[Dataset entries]

=== Section Start ===

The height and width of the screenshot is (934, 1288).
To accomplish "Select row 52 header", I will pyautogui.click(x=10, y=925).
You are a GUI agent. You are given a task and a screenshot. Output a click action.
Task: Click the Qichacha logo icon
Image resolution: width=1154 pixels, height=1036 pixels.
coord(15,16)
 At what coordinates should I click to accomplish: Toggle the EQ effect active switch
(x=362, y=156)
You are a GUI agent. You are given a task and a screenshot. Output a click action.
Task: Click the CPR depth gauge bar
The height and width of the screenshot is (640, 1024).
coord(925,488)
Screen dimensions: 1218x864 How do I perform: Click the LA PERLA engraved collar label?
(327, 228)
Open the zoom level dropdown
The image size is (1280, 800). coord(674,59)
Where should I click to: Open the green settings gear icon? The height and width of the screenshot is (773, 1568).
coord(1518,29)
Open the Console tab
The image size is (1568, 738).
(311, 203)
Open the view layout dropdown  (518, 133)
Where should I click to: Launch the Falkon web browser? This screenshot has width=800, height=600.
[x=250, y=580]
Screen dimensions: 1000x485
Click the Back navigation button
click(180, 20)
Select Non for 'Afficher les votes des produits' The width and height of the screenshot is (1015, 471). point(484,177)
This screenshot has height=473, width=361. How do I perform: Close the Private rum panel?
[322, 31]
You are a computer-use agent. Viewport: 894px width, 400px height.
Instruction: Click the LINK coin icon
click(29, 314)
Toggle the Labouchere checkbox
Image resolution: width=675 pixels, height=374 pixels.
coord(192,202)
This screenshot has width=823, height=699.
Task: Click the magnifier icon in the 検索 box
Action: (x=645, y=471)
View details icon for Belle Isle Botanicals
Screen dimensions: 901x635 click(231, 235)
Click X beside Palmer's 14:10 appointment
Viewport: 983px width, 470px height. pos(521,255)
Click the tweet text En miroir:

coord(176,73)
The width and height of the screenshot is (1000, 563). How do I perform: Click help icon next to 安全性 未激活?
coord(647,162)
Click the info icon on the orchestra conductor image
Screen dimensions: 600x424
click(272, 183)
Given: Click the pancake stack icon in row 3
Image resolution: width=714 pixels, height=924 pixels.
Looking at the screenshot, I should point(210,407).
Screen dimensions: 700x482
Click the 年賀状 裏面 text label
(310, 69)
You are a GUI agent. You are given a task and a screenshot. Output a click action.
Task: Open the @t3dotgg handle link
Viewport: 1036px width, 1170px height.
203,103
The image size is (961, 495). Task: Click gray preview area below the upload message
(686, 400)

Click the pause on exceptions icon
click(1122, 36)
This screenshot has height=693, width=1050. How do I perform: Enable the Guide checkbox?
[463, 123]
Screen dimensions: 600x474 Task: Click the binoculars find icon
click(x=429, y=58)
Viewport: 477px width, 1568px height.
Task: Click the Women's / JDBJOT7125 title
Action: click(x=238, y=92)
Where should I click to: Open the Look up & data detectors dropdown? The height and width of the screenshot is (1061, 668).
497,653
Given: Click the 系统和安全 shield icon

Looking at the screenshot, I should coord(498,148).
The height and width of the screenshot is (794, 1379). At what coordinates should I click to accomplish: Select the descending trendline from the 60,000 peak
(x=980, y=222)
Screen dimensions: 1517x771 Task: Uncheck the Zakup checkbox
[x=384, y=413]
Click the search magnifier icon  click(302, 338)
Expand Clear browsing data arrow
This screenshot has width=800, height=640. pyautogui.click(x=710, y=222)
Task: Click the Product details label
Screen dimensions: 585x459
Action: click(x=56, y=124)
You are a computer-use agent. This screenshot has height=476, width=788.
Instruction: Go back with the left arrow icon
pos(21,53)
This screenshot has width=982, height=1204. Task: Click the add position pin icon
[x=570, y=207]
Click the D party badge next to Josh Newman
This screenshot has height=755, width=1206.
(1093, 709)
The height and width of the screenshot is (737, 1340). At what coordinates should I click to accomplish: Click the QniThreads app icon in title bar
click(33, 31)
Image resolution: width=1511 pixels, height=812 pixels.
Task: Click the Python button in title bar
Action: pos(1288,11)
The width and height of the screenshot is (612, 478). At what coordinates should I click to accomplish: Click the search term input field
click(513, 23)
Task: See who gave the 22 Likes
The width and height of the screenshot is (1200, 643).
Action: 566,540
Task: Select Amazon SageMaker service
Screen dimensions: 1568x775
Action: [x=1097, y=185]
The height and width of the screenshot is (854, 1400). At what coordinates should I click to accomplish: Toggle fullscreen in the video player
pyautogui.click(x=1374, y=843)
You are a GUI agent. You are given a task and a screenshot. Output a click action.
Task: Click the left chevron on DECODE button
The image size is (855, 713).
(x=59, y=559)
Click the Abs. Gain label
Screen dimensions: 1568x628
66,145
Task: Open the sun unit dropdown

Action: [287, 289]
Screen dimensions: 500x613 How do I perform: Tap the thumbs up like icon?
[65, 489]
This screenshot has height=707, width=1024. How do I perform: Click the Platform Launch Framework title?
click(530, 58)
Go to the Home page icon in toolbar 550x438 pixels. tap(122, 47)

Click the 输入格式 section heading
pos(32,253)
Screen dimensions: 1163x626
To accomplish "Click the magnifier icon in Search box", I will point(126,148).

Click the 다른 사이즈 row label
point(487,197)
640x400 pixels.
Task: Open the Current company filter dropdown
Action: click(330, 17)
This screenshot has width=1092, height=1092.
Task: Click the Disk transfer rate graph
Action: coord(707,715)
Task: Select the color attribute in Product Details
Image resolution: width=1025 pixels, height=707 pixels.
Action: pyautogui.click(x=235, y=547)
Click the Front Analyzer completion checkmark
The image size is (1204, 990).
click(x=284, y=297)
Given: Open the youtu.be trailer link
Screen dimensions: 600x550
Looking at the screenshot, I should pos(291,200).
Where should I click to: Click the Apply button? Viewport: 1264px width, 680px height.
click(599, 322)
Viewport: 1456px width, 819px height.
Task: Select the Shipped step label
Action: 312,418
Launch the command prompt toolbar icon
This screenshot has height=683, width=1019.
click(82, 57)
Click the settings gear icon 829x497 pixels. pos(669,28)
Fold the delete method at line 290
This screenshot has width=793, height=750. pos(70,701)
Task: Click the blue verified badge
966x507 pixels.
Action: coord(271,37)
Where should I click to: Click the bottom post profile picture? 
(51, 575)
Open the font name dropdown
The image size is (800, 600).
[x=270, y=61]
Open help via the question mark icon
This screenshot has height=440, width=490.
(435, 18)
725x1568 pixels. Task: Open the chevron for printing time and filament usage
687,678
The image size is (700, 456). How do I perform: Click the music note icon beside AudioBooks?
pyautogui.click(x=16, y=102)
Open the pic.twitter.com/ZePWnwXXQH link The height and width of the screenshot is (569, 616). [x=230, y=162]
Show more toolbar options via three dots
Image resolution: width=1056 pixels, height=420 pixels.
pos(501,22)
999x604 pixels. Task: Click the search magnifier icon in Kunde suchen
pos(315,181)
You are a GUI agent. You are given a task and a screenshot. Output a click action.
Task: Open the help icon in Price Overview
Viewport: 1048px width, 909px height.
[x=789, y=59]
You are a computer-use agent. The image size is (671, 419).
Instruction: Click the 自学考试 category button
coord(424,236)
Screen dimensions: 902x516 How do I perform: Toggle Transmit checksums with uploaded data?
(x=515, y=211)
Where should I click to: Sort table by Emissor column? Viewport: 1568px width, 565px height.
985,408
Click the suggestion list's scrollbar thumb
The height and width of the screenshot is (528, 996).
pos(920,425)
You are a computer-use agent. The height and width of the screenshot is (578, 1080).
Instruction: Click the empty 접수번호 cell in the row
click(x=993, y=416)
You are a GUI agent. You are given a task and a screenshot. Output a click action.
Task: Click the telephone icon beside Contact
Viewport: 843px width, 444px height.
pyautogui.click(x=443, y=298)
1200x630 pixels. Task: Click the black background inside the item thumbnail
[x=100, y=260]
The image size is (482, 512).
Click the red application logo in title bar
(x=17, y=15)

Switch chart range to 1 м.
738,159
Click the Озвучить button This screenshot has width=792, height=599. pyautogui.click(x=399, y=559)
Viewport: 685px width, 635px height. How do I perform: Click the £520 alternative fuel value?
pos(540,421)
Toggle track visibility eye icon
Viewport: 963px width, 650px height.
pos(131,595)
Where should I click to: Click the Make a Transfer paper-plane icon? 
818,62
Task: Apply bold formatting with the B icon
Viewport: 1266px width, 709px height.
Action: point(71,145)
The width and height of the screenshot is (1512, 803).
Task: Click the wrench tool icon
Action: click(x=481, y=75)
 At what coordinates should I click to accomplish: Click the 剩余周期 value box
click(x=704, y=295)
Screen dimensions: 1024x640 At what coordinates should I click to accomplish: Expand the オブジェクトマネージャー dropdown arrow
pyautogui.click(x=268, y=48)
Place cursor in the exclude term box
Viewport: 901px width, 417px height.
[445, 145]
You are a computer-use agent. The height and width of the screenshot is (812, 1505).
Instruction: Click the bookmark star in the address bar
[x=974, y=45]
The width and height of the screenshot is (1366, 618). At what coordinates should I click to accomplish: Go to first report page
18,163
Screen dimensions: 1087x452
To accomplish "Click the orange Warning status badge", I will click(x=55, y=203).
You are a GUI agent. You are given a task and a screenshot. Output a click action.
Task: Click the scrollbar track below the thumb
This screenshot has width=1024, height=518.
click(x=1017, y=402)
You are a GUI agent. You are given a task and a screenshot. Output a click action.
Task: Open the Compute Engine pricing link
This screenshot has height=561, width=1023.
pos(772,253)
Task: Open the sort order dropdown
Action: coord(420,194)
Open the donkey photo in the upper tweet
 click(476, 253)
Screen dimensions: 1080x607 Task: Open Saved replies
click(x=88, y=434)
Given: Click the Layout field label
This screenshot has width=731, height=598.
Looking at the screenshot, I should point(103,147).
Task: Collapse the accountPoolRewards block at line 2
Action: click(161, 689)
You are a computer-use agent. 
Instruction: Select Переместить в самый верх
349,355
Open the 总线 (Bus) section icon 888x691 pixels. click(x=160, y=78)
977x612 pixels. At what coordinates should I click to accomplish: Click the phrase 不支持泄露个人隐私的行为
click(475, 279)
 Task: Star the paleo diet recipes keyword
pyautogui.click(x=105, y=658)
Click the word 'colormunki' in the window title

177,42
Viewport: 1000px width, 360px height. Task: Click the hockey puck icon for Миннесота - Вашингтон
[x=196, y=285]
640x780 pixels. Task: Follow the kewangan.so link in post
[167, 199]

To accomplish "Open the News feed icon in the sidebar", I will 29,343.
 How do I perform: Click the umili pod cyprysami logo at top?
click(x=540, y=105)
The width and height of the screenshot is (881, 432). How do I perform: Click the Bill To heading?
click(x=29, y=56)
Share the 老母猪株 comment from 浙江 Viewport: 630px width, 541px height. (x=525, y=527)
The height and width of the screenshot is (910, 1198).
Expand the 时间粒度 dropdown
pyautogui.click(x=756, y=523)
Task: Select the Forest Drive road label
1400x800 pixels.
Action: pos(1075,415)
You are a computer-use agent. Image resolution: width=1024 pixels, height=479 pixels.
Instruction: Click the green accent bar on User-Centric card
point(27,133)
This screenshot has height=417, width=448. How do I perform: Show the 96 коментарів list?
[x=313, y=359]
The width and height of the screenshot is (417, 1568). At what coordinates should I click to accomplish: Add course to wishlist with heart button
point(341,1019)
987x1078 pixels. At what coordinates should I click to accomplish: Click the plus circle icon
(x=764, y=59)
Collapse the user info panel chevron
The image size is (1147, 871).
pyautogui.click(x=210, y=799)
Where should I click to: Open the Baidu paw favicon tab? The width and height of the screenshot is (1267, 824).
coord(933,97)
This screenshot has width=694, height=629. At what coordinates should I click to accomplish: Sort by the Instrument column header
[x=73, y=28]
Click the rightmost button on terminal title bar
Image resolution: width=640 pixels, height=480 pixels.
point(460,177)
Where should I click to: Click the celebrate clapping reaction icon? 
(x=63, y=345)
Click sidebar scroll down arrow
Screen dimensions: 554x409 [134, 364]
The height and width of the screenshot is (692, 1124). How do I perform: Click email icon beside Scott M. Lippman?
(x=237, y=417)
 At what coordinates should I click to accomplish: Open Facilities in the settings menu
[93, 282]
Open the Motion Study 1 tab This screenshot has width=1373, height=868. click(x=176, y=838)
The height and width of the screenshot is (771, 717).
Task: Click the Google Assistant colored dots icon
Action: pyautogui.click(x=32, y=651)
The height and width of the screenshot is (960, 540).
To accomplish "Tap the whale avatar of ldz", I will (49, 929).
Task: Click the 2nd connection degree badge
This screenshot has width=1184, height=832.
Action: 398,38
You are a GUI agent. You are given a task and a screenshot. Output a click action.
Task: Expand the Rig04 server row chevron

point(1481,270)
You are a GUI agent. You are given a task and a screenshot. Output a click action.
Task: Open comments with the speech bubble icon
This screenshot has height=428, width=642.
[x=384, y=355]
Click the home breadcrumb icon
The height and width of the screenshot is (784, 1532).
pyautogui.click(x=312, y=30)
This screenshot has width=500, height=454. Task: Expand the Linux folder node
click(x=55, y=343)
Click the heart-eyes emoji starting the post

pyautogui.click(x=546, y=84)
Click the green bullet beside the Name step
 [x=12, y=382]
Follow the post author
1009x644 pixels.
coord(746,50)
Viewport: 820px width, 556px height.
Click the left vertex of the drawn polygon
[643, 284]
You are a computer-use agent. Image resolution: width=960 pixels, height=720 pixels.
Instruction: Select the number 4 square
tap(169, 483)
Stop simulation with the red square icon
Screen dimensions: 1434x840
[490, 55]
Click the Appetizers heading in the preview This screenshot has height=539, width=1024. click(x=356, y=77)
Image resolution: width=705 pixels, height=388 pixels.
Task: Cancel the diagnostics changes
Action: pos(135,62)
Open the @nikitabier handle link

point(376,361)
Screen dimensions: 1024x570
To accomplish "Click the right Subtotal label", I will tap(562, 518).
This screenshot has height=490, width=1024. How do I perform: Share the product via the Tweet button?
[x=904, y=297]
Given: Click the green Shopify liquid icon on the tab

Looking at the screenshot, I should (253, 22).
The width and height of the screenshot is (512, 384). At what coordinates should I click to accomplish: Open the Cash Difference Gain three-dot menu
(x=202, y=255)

=== Section End ===

◆ REQUIREMENT ◆
For this exercise, please output exactly the lines above starting at the line with "Screen dimensions: 600x550" and ending at the line with "Open help via the question mark icon", ends included.

◆ FINISHED EXERCISE ◆
Screen dimensions: 600x550
Looking at the screenshot, I should pos(291,200).
Where should I click to: Click the Apply button? Viewport: 1264px width, 680px height.
click(599, 322)
Viewport: 1456px width, 819px height.
Task: Select the Shipped step label
Action: 312,418
Launch the command prompt toolbar icon
This screenshot has height=683, width=1019.
click(82, 57)
Click the settings gear icon 829x497 pixels. pos(669,28)
Fold the delete method at line 290
This screenshot has width=793, height=750. pos(70,701)
Task: Click the blue verified badge
966x507 pixels.
Action: coord(271,37)
Where should I click to: Click the bottom post profile picture? 
(51, 575)
Open the font name dropdown
The image size is (800, 600).
[x=270, y=61]
Open help via the question mark icon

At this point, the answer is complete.